# [What the exercise asks]
Write out, word for word, the stretch of lines from the one containing "Image resolution: width=1160" through the one containing "(x=92, y=168)". Leave out any pictures.

# [Data listing]
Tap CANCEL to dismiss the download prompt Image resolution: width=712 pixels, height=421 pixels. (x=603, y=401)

==

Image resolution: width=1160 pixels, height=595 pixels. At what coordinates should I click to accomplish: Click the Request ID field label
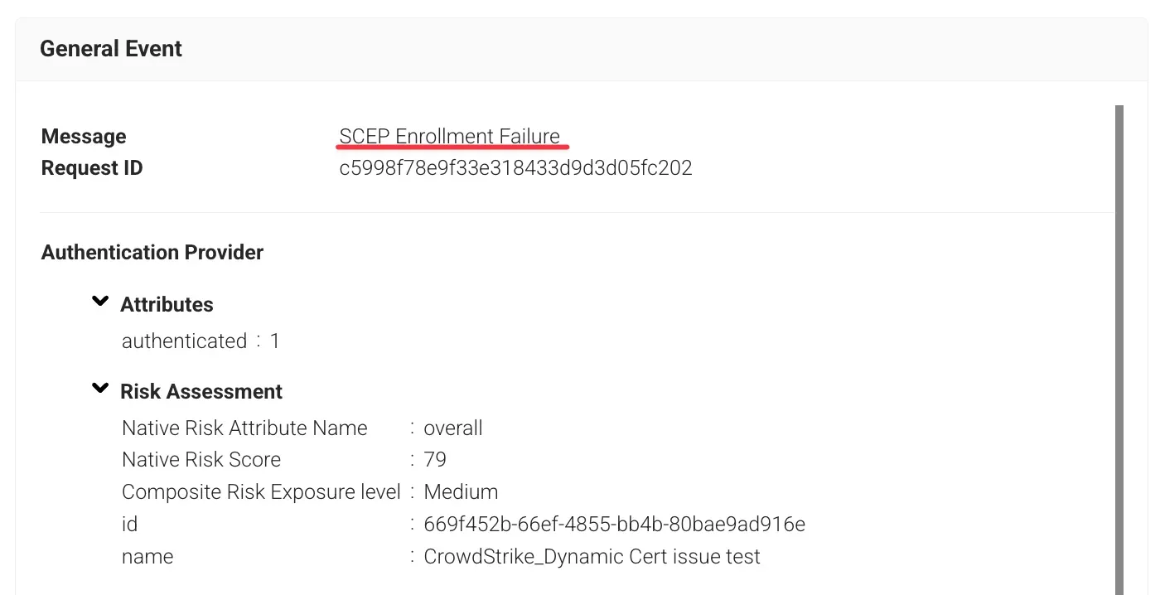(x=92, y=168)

* * *

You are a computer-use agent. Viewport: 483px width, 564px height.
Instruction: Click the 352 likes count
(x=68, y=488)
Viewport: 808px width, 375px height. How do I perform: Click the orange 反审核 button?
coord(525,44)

# [Output of the exercise]
Image resolution: width=1160 pixels, height=595 pixels. At what coordinates should I click to accomplish: Click the Request ID field label
(x=92, y=168)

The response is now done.